The count for the Hinchinbrook by-election has been concluded, with Wayde Chiesa of the Liberal National Party prevailing over Mark Molachino of Katter’s Australian Party by a margin of 3.7%, a swing to the LNP of 16.9% compared with the October 2024 election result. The LNP primary vote was up 13.0% to 41.2%, with the KAP down 16.3% to 30.1% and Labor down 5.7% to 8.4%.
In further Queensland news, Attorney-General Deb Frecklington announced yesterday that the government would introduce electoral law legislation, which would not at this stage encompass the promised return to optional preferential voting. It proposes:
• Winding back the ban on property developer donations introduced by Labor in 2018 so it applies only to local government elections. Such had been the recommendation of the Crime and Corruption Commission in 2017, but the previous government extended the ban to state elections.
• Quadrupling donation caps presently amounting to around $4800 to a party and $7200 to a candidate by having them apply over a financial year rather than a four-year period.
• Extending the disqualification on prisoners voting from those serving terms of three years or more to one year or more. This is interesting in that an attempt by the Howard government to extend the existing three-year disqualification at federal level to all prisoners regardless of their sentence was overturned by the High Court in the case of Roach v Electoral Commissioner (2007).
• Removing the requirement for the Electoral Commission of Queensland to oversee preselection ballots, which in the estimation of the Courier-Mail “applies uniquely to the LNP as Labor directly appoints candidates through its union-based factions”.
Can we please keep this thread relevant to Queensland state politics. The open thread for general discussion is here.
Ahh, OK. I was correct on the gov’t “not bringing in OPV”…at this stage.
Mavis – good you fired off those emails. We’ll see what comes of it next year.
Not surprising that Crisafulli chickened out on that promise about reverting voting to OPV.
Although I can’t absolve Queensland Labor of being completely innocent of changing voting methods when it suited them, like in 1944 when they switched from Contingency Voting (a prototype Optional Preferential vote) to First Past the Post and again in 2017 when they restored Full Preferential Voting.
But circumstances change, I suppose.
Ah yes, letting more money flow into politics from big business (who are bound by fiduciary duty to only donate when they reasonably expect to profit in return) is exactly the cure for the ills of democracy. Good job, Frecklington!

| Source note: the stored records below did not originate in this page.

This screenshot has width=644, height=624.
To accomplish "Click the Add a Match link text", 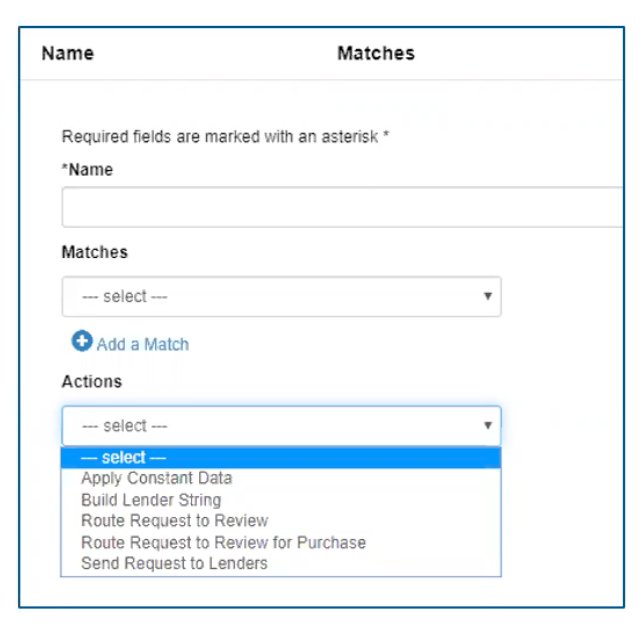I will (x=143, y=344).
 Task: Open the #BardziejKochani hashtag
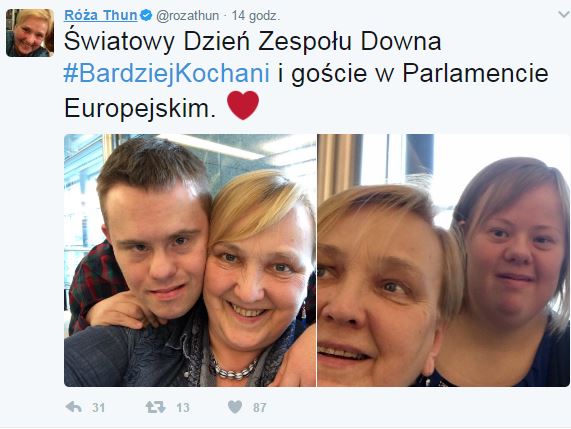point(167,73)
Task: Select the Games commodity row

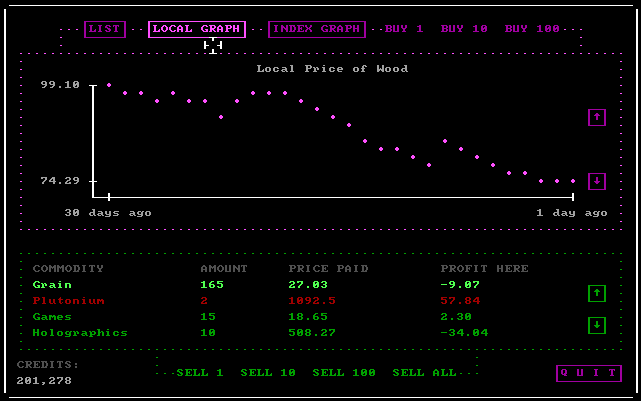Action: coord(52,317)
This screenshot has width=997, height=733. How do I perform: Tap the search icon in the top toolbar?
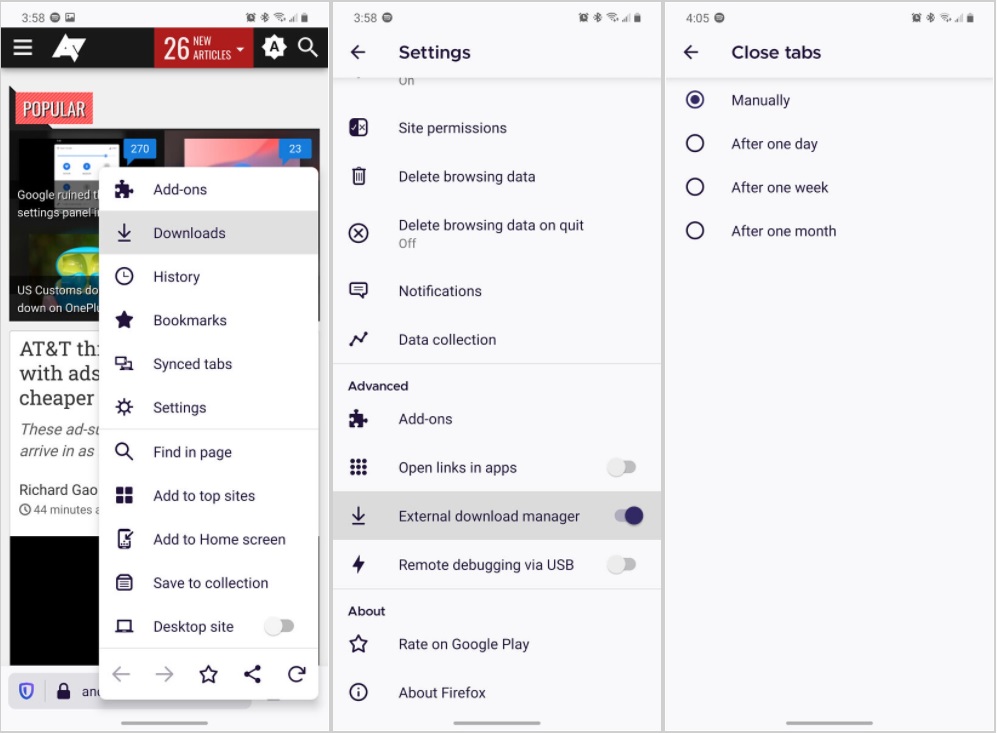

Back to the bad old days of Queensland politics, developers providing money for favours?
And at the same time the Renewables target gone, so they can develop more coal and gas and up go Australian energy prices, just what Albanese government needs.
And clmate change who cares… bushfires, floods, droughts and scorching killer heatwaves oh no their not happening…
Crisafulli is going to be a one and done. You can only fool the people so long. It’s a shame the people of Queensland fell for it in the first place.
So, the One Nation vote is steady on 9% … in Queensland.
Perhaps those dozens of new branches and thousands of new members touted by Freedom stem from a cunning Hansonite plan to infiltrate inner city electorates in Sydney, Canberra and Melbourne. Then again, perhaps not.
Actually why is PHON so ‘low’ in Queensland, given the hype federally and other states?
Could it be the Qld voters know the template? Bunch of nobodies get in, get grumpy at Pauline or whoever (someone not even in their parliamentary chamber) telling them what to do, start drinking their own Kool-Aid that it is their personal popularity…and then the PHON parliamentary representation falls away into a rabble of nobodies arguing.
Qld has seen this many times before.
I even wonder if this is Reform UK – seen similar signs. People with no experience in politics or worse, no experience in any responsible position. People with no staying power for when the pushback starts. People with no loyalty.
I must have imagined those QEC conducted Labor pre-selection ballots I have voted in.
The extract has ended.